A primary ideology of the program is that the best way to influence students to self-correct disruptive behavior and academic underachievement is by having fellow students, who look like them, apply the pressure.
Mentors also hold grade meetings with each of the younger students enrolled in the program twice each quarter, holding their mentees accountable for slips in their marks and helping them set goals for the end of the term.
Current participants and alumni of the program credit the personal relationships fostered between older and younger students with cutting down on in-school behavioral issues while fostering higher academic achievement.
At the end of each year, the group gathers to celebrate the academic achievements of its members, which, at the end of the 2012-13 school year, will include students whose GPAs have seen monumental rises and a variety of college admissions—from state schools to Ivy League campuses, including Dartmouth, said Mary Lynne McGovern, who has served as one of the program’s advisors since its inception in 1990.
The key for solving the prison pipeline is a shift away from reactionary discipline and toward deliberate, preventative and interventionary programs, said George Sugai, director of the University of Connecticut’s Center for Behavioral Education and Research.
“It’s pretty clear that the reactive punishment models we have in some schools and in the juvenile criminal justice system don’t keep the kids from coming back,” he said.
Sugai also works as co-director of the Center of Positive Behavioral Interventions and Supports—an organization that has worked with the U.S. Department of Education to find and promote alternative discipline methods.

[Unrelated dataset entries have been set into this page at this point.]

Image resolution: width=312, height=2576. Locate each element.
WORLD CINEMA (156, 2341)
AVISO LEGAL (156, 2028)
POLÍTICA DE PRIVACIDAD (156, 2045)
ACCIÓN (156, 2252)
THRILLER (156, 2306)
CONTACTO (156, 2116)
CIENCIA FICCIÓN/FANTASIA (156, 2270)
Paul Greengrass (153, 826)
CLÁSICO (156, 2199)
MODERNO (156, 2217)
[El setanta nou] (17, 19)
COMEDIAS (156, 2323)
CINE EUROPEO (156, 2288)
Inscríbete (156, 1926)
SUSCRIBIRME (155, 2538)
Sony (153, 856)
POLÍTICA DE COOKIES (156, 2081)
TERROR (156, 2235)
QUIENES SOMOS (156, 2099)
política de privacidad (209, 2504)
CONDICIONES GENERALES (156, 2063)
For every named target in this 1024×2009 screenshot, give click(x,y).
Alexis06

The program has worked with more than 18,000 schools, but Sugai says the schools that see the most success at shifting from zero tolerance policies to preventative policies are those with support from school district leaders.

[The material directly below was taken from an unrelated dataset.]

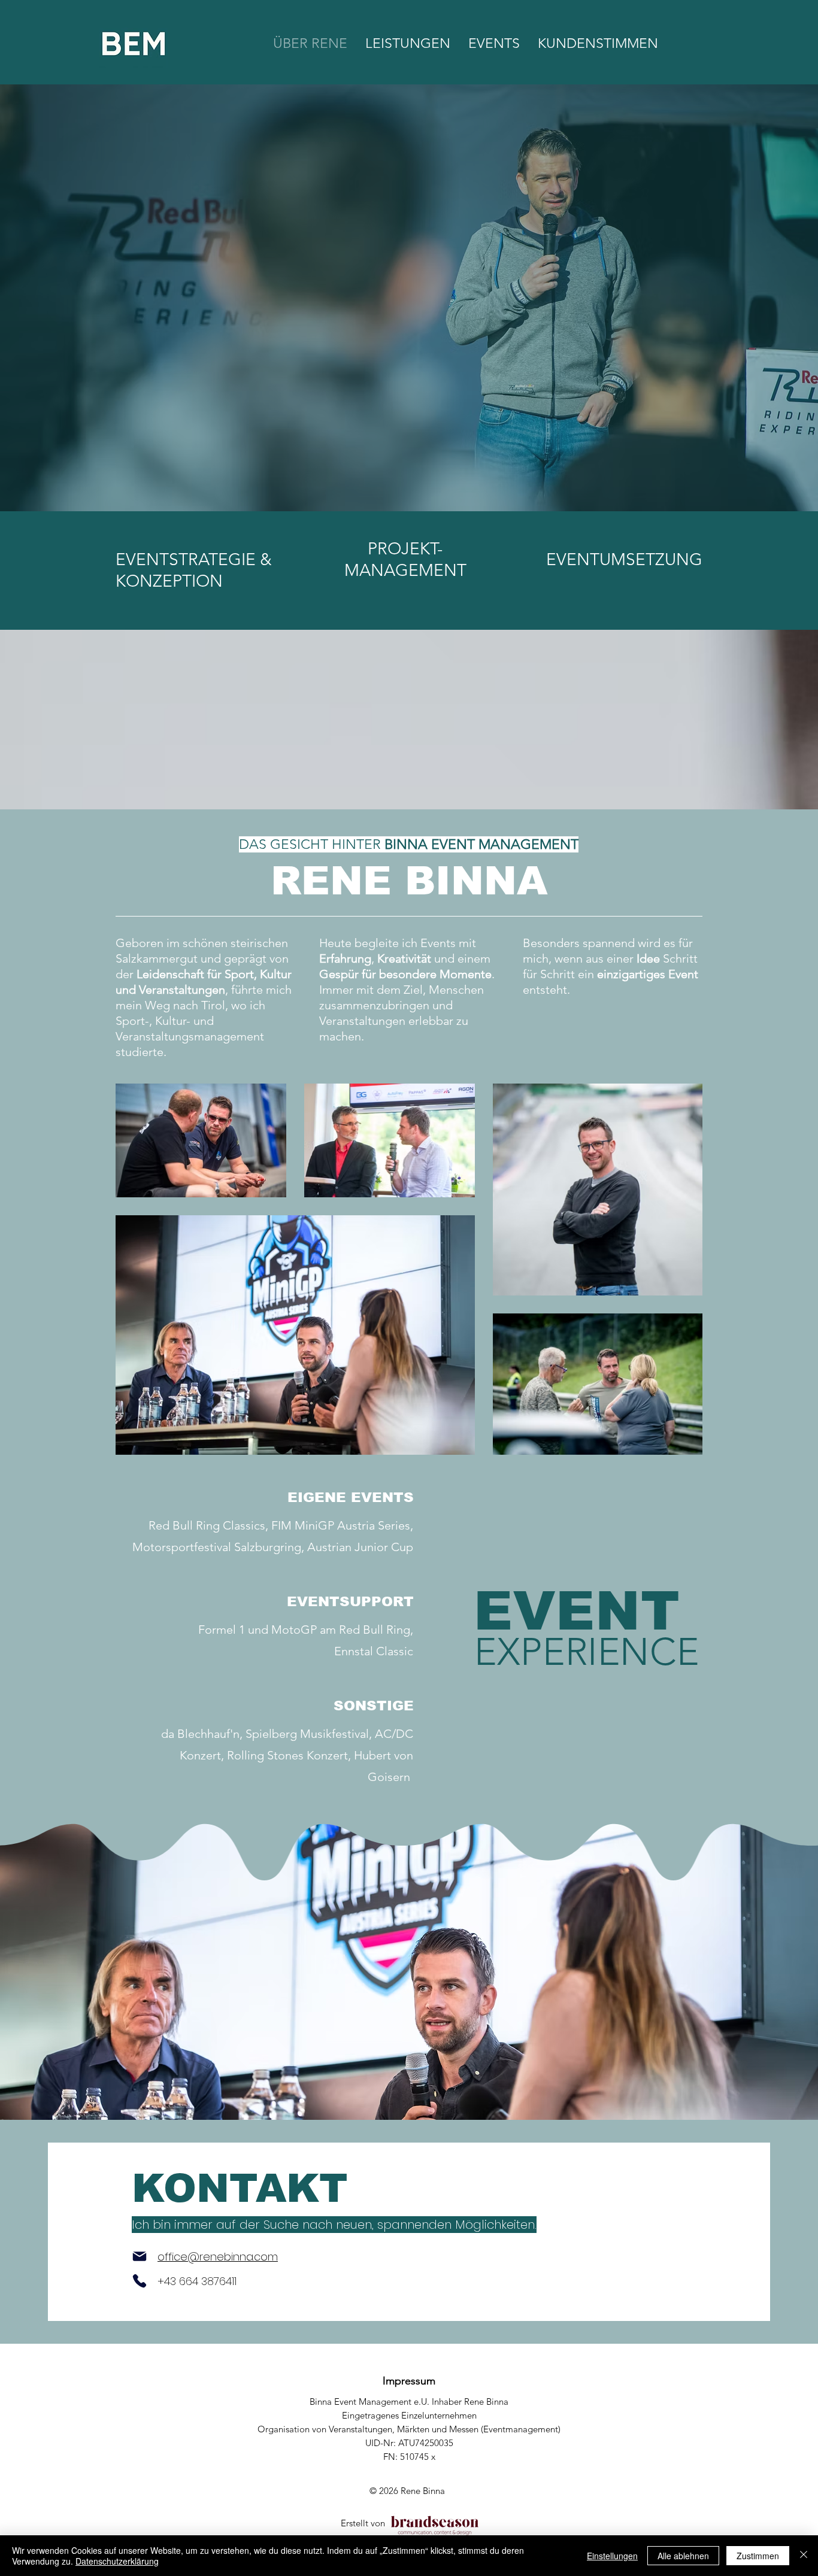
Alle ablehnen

But while some local school districts continue to craft innovative ways to clog the prison pipeline through mentorship and student-to-student accountability, others have worked to chip away at the laws and policies that created it.

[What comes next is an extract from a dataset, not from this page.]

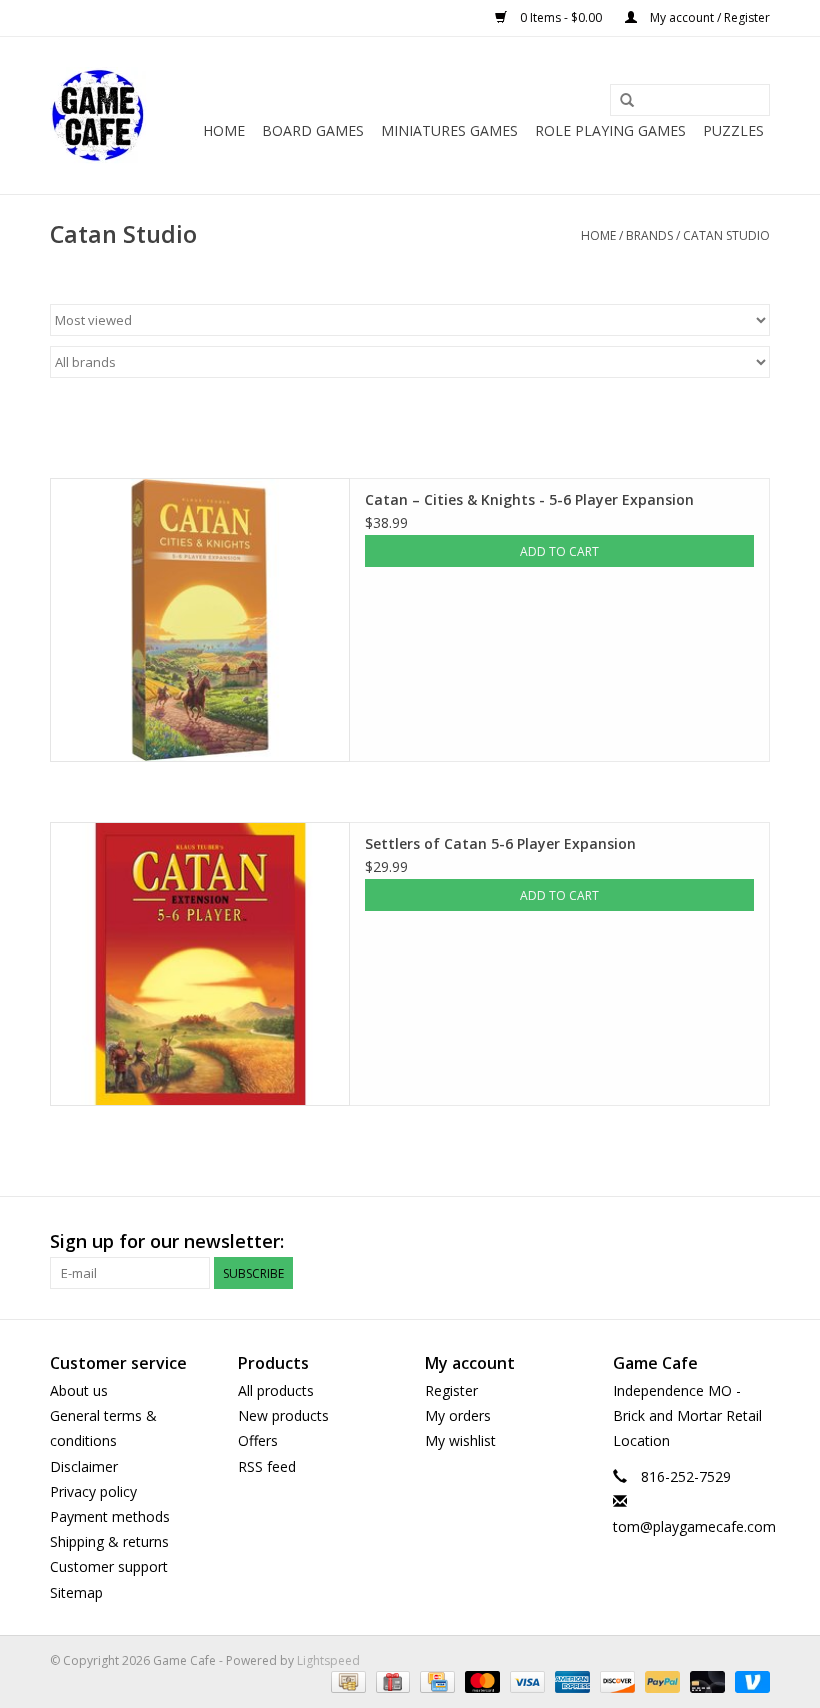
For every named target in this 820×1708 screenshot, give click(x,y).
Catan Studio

In the South, the region arguably most plagued by the racial achievement gap and prison pipeline, the Southern Policy Law Center (SPLC) has led the legal fight against school districts and police departments that they deem to be overstepping their bounds and needlessly funneling students into courthouses and prisons.
“Right now, we’re the only voice in the Deep South fighting this battle,” said Jerri Katzerman, the SPLC’s deputy legal director.
“We have brought numerous lawsuits challenging these policies and noting the disproportionate impact they have on African Americans and children with disabilities.”
The legal battle over the state laws complicate the potential fixes to the pipeline, but that doesn’t undercut the fact that many districts are warming up to the concept of intervention and preventative discipline, Sugai said, and such programs are seeing increasing support from state-level education officials.
School discipline experts and those who study the prison pipeline note those inroads, as well as recent federal attention for the linkage between zero tolerance policies and the expanding of the pipeline, as evidence that broad support for addressing the problem may be on the horizon.
In December, 2012, Sen. Dick Durbin of Illinois oversaw the first-ever federal hearing on the pipeline, noting that tons of students had been forced out of schools for relatively minor offenses.
While no definitive solution for the pipeline came out of the hearing, advocates for addressing zero tolerance policies say any national discussion of the pipeline is a step toward clogging it.
This, they add, brings us one step closer to keeping students in classrooms and out of jail cells.